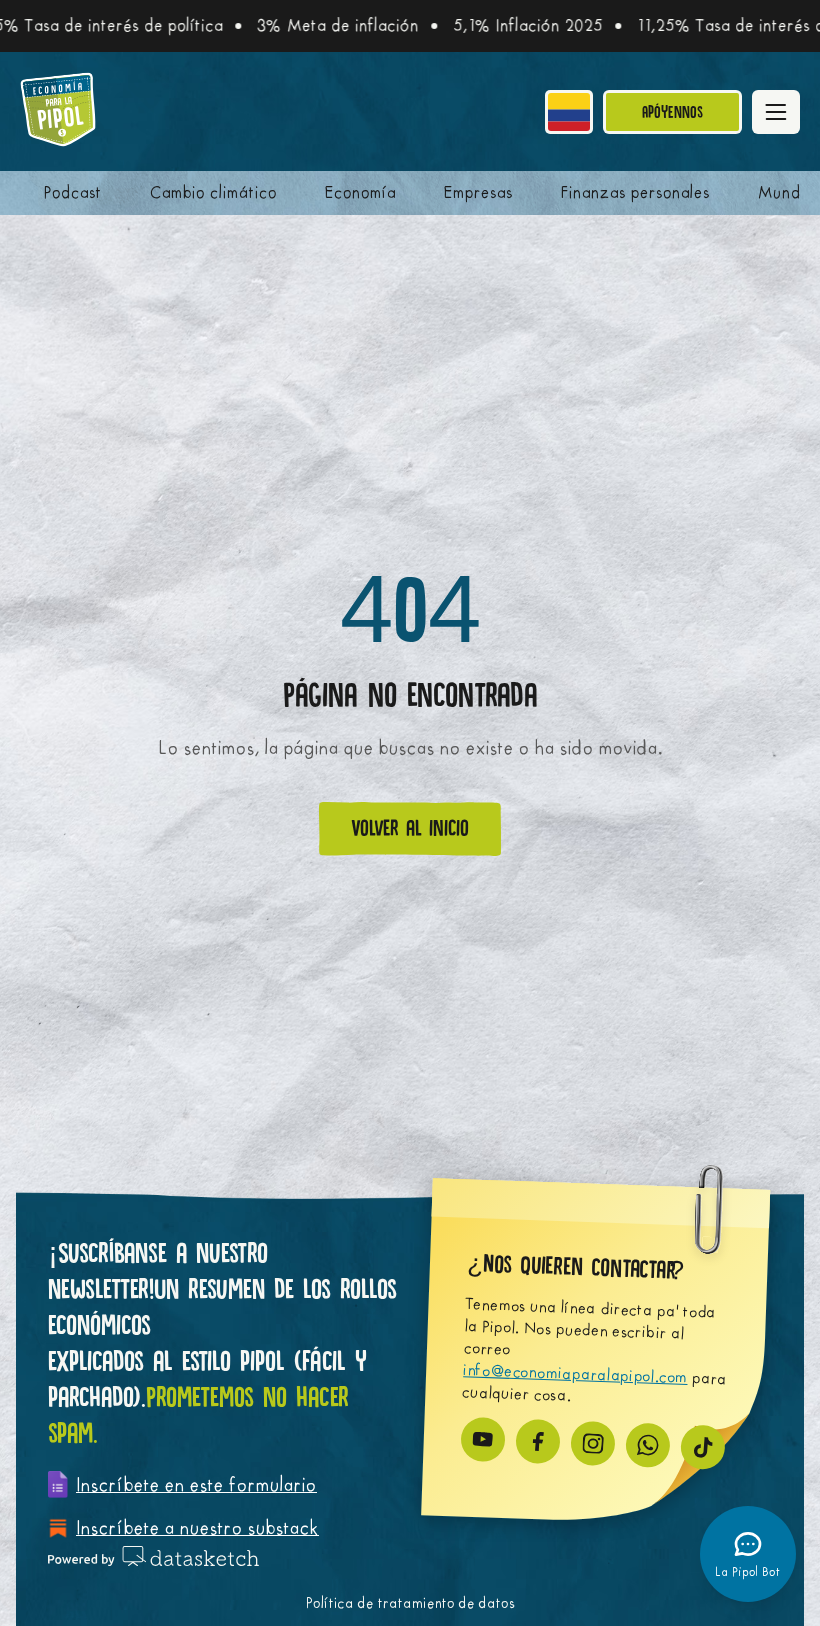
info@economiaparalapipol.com (575, 1373)
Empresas (478, 193)
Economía (360, 193)
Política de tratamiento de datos (410, 1603)
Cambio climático (213, 193)
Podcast (73, 193)
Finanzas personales (635, 193)
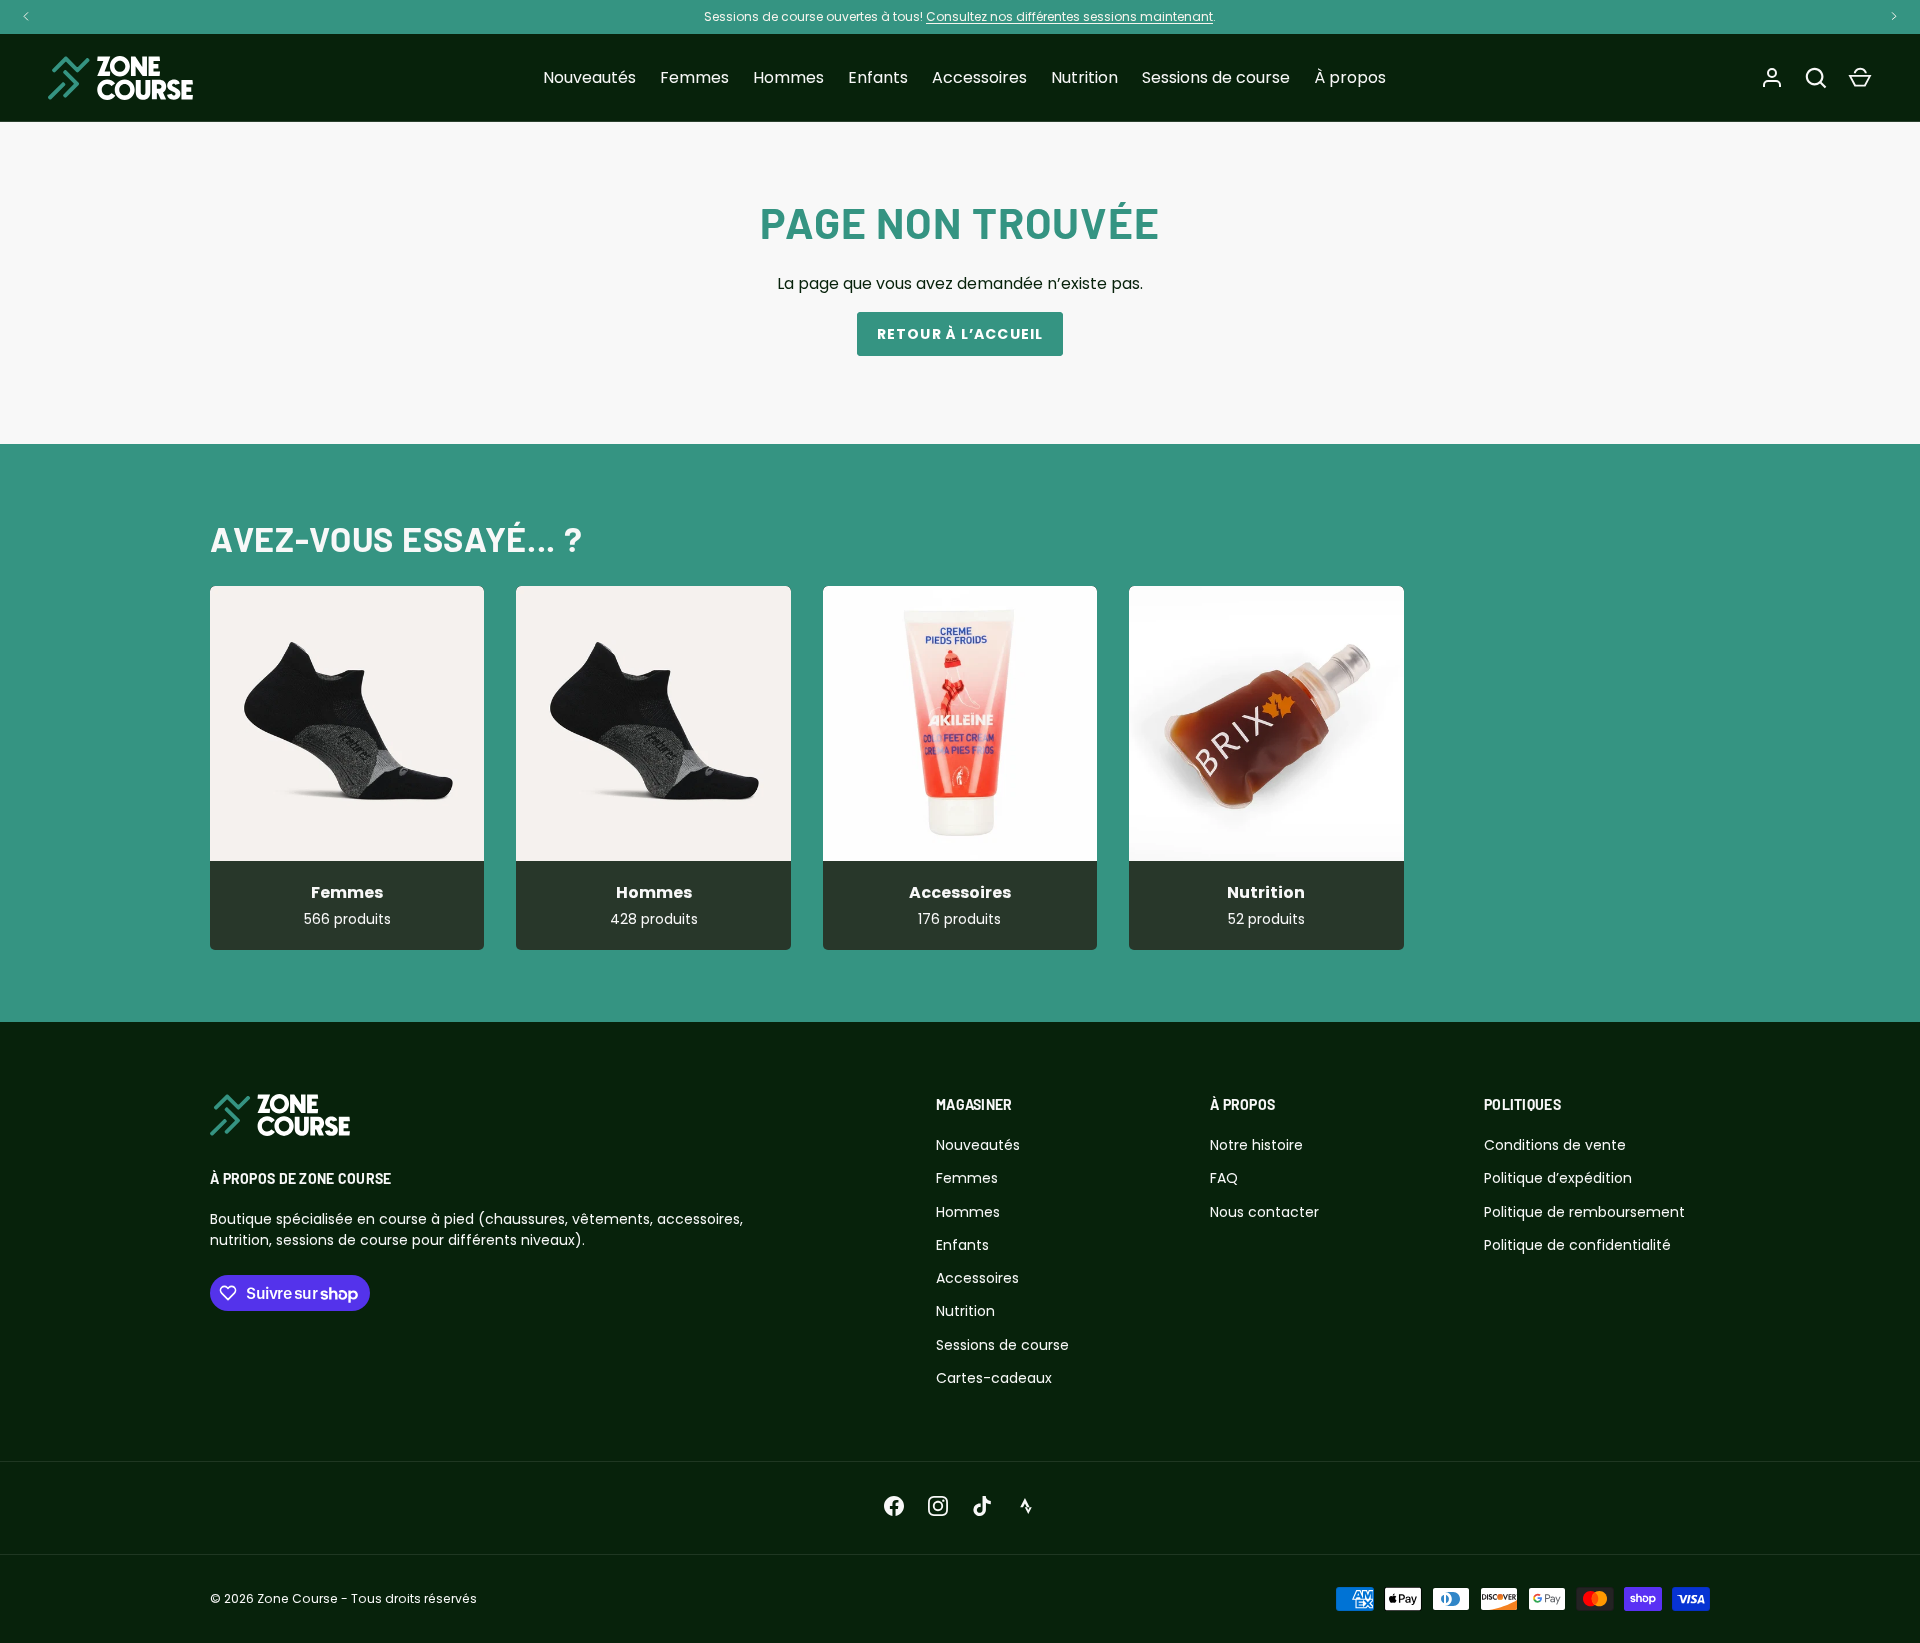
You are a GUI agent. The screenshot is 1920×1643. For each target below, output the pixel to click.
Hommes (788, 77)
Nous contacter (1264, 1212)
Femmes (694, 77)
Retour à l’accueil (960, 334)
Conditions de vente (1555, 1145)
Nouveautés (589, 77)
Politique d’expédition (1558, 1178)
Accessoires (979, 77)
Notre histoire (1256, 1145)
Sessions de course (1216, 77)
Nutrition (1084, 77)
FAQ (1224, 1178)
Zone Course (297, 1598)
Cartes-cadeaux (994, 1378)
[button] (1860, 78)
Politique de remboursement (1584, 1212)
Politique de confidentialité (1577, 1245)
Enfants (878, 77)
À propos (1350, 77)
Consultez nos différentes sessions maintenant (1069, 16)
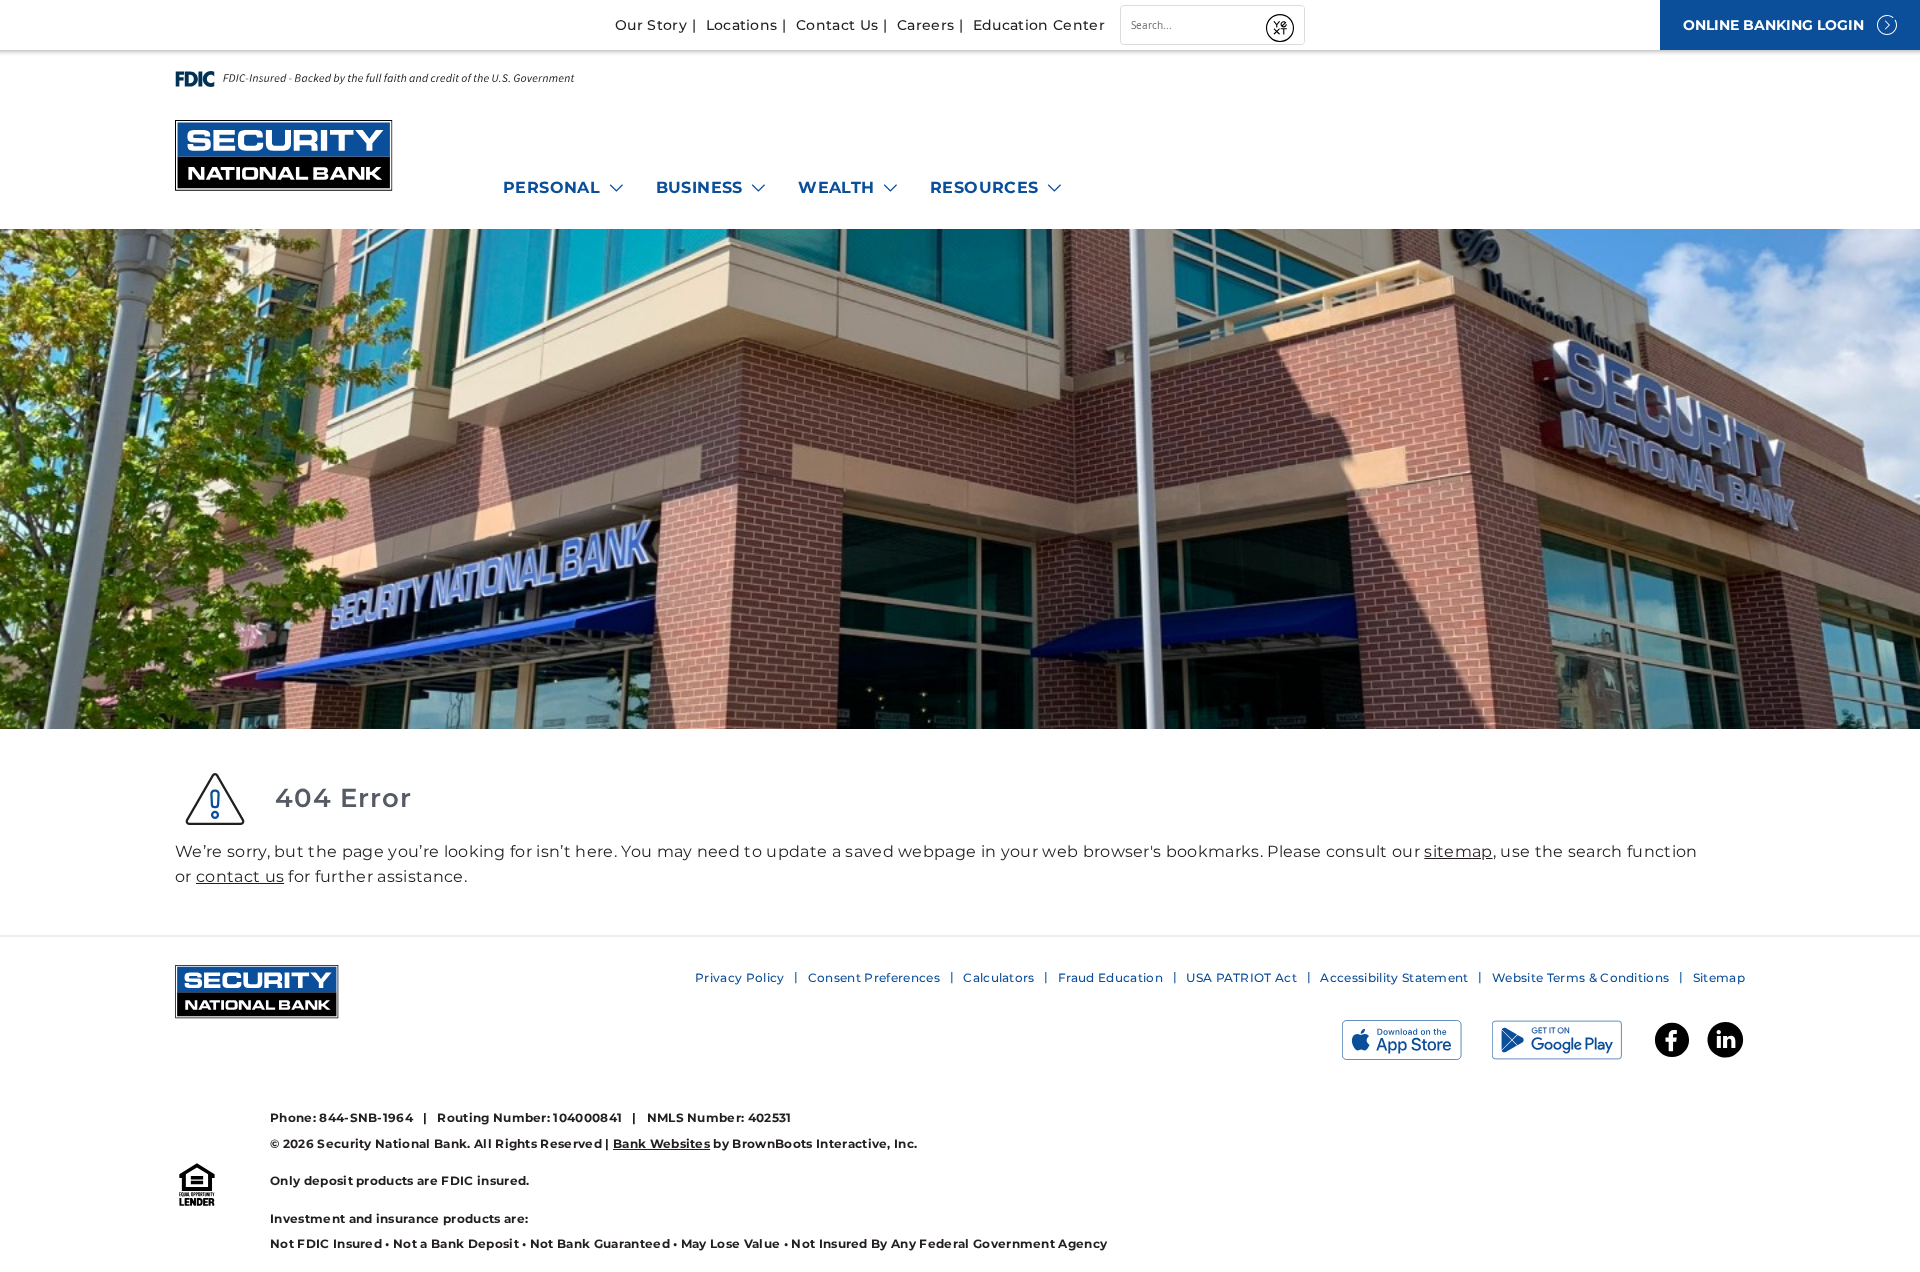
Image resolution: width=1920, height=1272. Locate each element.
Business (702, 187)
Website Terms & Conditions (1580, 977)
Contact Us (837, 25)
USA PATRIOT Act (1241, 977)
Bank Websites (661, 1143)
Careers (925, 25)
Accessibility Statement (1394, 977)
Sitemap (1719, 977)
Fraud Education (1110, 977)
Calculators (999, 977)
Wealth (839, 187)
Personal (554, 187)
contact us (240, 876)
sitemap (1458, 851)
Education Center (1039, 25)
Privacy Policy (739, 977)
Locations (742, 25)
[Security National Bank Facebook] (1672, 1055)
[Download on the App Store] (1417, 1044)
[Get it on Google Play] (1572, 1044)
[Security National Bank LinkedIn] (1725, 1055)
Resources (987, 187)
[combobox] (1190, 25)
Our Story (651, 25)
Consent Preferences (874, 977)
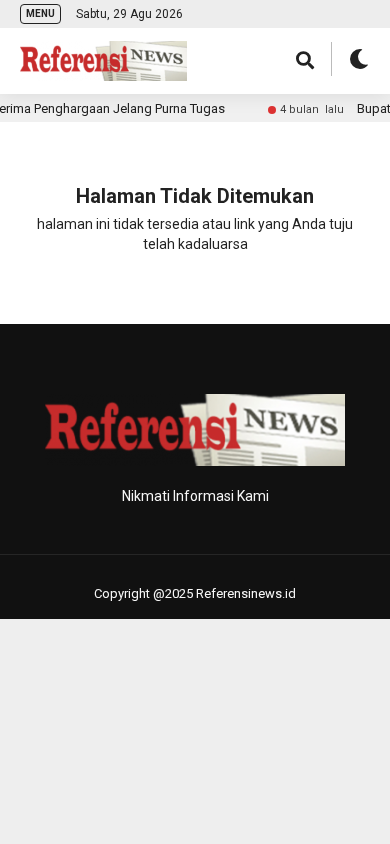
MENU (40, 13)
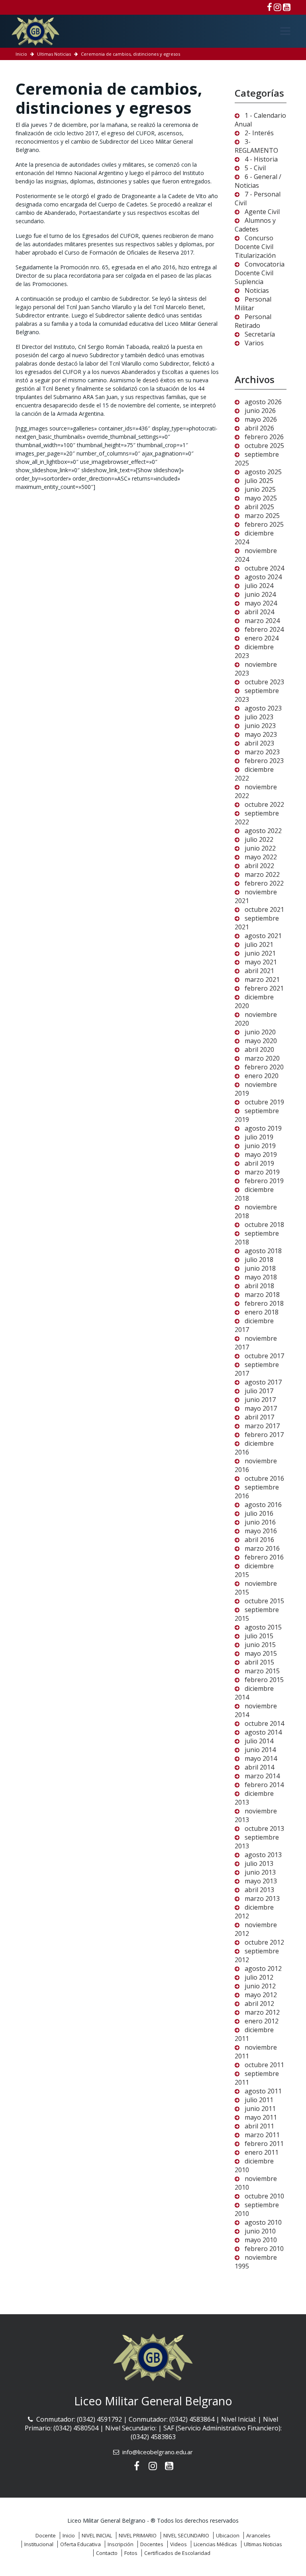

**Instructions for the task:** Please reproduce, exactly and only, the lines from the line containing "Politique d’expédition (1558, 1178)" through the last line of the material above, minus any pictures.

**Answer box:**
Politique d’expédition (1558, 1178)
Accessoires (979, 77)
Notre histoire (1256, 1145)
Sessions de course (1216, 77)
Nutrition (1084, 77)
FAQ (1224, 1178)
Zone Course (297, 1598)
Cartes-cadeaux (994, 1378)
[button] (1860, 78)
Politique de remboursement (1584, 1212)
Politique de confidentialité (1577, 1245)
Enfants (878, 77)
À propos (1350, 77)
Consultez nos différentes sessions maintenant (1069, 16)
Image resolution: width=1920, height=1272. Locate each element.
Business (702, 187)
Website Terms & Conditions (1580, 977)
Contact Us (837, 25)
USA PATRIOT Act (1241, 977)
Bank Websites (661, 1143)
Careers (925, 25)
Accessibility Statement (1394, 977)
Sitemap (1719, 977)
Fraud Education (1110, 977)
Calculators (999, 977)
Wealth (839, 187)
Personal (554, 187)
contact us (240, 876)
sitemap (1458, 851)
Education Center (1039, 25)
Privacy Policy (739, 977)
Locations (742, 25)
[Security National Bank Facebook] (1672, 1055)
[Download on the App Store] (1417, 1044)
[Get it on Google Play] (1572, 1044)
[Security National Bank LinkedIn] (1725, 1055)
Resources (987, 187)
[combobox] (1190, 25)
Our Story (651, 25)
Consent Preferences (874, 977)
MENU (40, 13)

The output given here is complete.